## EXERCISE DIRECTIONS
Find every line below that contains the word "question" and copy it out.

## GIVEN DATA
++++++++++++++++++++
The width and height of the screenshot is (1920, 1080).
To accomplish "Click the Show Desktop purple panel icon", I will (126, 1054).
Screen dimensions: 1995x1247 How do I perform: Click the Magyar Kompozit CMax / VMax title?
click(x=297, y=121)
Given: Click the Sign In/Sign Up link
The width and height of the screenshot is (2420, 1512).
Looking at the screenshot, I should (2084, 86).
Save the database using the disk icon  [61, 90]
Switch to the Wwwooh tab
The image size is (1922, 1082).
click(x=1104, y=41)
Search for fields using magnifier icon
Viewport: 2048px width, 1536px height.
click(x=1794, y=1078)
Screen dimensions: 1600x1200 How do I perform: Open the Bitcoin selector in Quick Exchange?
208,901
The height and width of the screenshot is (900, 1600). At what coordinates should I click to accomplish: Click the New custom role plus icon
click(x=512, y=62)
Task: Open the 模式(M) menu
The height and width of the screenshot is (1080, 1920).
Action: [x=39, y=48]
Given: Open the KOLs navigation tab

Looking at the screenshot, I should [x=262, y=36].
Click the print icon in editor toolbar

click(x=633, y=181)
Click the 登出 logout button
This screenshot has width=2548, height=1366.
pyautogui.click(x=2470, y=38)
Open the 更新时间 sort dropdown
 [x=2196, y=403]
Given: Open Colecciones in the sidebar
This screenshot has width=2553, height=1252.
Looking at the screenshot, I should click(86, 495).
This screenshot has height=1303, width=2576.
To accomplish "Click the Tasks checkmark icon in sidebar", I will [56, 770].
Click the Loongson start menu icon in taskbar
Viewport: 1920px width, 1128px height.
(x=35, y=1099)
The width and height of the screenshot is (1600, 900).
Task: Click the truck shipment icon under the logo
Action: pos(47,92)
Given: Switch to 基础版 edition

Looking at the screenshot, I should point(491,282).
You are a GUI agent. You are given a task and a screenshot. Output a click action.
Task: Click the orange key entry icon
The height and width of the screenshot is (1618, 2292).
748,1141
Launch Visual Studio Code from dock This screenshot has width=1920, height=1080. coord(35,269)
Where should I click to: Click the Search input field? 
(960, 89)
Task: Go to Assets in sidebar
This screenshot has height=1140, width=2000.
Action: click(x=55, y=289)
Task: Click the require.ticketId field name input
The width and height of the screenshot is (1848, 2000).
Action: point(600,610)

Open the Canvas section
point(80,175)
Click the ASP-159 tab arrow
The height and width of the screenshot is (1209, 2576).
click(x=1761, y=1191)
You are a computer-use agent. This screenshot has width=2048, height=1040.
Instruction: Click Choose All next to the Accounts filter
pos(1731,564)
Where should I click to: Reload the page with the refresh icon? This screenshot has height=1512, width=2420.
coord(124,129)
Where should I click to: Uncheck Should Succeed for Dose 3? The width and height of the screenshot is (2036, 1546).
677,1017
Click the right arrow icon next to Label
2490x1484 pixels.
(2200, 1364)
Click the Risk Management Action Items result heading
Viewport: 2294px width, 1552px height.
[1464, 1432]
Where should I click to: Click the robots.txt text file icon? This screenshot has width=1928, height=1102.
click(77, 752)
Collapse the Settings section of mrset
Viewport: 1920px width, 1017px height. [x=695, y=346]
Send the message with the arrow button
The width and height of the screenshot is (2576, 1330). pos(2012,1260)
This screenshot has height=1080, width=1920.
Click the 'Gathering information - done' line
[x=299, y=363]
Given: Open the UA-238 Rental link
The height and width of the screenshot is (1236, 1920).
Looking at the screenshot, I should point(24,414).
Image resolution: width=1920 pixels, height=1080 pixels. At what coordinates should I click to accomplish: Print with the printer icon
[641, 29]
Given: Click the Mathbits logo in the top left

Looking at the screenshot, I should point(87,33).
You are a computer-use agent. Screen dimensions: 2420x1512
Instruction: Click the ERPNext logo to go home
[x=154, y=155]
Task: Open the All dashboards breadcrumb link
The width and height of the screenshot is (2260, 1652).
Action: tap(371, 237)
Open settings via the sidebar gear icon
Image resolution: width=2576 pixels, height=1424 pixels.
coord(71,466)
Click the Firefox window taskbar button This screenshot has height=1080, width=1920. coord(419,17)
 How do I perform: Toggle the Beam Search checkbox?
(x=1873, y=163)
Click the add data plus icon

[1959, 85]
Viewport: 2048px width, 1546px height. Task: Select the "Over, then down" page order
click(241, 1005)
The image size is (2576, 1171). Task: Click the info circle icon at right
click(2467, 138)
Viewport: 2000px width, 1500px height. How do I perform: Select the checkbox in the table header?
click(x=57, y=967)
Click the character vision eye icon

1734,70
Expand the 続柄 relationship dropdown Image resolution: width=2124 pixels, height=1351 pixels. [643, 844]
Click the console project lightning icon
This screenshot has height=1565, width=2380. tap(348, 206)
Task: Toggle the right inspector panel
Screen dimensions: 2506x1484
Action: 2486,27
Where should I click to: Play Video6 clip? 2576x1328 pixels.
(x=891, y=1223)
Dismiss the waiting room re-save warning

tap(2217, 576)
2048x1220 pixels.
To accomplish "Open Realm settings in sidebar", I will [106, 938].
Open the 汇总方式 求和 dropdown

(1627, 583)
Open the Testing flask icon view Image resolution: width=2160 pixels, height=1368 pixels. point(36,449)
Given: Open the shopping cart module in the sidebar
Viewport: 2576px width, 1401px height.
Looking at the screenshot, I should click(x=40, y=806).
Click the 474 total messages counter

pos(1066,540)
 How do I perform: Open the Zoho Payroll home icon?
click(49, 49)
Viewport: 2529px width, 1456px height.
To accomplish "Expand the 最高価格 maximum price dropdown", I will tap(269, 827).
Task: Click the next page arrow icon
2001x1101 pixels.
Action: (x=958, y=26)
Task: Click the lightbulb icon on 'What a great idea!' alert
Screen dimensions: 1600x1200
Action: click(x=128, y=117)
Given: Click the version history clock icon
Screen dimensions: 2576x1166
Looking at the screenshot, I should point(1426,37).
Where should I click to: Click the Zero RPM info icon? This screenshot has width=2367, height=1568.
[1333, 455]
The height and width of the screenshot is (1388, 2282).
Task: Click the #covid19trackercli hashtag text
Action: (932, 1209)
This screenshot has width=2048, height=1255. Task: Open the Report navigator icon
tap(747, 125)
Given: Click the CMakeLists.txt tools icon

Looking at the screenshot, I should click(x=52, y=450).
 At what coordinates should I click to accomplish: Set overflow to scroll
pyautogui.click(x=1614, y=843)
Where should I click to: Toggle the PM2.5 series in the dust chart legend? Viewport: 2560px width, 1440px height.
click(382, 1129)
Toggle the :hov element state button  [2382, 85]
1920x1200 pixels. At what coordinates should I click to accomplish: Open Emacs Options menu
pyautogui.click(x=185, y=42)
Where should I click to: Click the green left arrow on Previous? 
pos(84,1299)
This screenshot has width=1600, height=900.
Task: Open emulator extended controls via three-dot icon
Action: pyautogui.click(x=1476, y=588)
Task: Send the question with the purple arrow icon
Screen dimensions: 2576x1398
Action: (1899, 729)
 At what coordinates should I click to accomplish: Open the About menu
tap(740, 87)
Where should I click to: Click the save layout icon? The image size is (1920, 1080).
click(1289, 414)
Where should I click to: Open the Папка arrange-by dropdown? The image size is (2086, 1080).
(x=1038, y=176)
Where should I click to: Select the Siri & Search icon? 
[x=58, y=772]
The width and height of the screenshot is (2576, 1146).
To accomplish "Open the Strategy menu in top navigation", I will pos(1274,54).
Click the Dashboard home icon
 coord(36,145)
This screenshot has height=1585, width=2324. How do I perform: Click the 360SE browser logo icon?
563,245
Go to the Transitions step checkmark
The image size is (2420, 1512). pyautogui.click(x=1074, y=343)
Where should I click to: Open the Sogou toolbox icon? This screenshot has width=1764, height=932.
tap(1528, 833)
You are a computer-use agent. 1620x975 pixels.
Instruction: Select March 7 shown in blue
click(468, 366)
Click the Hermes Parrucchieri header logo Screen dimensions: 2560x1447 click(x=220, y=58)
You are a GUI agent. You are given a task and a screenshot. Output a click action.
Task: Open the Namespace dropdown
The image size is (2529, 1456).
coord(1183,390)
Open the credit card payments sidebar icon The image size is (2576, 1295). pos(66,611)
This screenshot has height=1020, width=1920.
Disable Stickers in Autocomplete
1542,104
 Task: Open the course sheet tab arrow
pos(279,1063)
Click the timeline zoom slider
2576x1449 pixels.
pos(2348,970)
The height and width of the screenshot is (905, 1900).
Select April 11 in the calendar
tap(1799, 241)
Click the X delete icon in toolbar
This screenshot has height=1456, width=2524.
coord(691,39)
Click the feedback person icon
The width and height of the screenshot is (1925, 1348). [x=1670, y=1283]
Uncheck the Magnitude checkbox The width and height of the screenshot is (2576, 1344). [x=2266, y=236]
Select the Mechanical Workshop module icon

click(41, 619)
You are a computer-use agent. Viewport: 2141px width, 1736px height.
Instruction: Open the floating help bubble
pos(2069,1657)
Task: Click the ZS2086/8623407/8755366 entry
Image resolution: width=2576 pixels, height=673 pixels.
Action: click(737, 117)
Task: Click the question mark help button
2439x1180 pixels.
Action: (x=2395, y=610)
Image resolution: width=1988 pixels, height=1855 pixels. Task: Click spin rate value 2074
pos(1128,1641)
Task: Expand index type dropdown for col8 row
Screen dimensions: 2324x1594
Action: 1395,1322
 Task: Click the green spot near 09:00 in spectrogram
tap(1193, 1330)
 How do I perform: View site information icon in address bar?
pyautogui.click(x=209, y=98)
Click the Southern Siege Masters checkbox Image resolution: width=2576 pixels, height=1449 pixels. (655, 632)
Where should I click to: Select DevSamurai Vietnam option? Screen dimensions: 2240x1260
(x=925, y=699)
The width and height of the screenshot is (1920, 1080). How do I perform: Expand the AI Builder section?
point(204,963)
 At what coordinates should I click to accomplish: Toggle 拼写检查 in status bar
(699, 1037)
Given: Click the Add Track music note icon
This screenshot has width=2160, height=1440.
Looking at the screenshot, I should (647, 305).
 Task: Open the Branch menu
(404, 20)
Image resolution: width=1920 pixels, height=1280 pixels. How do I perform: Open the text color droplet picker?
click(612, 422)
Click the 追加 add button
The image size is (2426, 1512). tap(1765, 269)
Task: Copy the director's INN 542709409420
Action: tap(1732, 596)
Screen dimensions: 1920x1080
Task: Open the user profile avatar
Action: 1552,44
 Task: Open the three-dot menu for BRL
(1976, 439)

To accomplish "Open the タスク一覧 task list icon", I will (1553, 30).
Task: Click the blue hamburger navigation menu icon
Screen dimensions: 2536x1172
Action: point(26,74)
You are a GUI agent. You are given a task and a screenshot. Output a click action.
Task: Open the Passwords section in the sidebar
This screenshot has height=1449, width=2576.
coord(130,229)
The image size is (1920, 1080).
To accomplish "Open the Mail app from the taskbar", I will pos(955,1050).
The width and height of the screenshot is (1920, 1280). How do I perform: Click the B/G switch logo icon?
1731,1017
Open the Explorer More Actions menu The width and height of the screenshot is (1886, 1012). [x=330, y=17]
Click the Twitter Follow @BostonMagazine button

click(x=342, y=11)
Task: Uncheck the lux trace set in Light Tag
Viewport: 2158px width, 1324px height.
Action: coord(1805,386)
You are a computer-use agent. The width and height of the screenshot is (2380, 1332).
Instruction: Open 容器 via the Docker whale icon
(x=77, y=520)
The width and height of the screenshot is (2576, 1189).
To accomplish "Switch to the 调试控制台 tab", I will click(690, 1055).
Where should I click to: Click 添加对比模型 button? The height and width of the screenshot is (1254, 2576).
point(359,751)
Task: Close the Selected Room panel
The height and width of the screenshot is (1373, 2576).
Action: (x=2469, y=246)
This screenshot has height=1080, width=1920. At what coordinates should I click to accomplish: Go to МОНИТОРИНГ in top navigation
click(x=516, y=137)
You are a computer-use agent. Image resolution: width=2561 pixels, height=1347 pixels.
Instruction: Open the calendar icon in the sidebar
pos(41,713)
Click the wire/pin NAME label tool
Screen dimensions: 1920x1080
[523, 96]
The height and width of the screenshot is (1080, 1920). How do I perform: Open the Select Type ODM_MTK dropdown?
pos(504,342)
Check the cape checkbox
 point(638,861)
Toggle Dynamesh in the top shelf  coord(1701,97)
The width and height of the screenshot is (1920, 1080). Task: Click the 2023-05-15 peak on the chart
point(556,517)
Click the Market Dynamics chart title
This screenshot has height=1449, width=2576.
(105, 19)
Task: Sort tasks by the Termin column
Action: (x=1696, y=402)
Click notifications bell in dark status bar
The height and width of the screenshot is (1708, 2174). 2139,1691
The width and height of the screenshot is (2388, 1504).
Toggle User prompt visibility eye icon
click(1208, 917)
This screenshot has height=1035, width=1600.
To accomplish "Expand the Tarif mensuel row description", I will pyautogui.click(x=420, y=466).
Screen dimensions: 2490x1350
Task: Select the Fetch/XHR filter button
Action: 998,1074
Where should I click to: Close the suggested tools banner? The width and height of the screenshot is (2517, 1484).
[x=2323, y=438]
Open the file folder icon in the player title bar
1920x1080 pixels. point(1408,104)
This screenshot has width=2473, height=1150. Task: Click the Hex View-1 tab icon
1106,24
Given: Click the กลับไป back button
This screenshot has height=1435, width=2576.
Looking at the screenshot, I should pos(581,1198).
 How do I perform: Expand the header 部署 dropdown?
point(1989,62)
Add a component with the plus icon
++++++++++++++++++++
## THE ANSWER
Task: Send the question with the purple arrow icon
Task: Click the question mark help button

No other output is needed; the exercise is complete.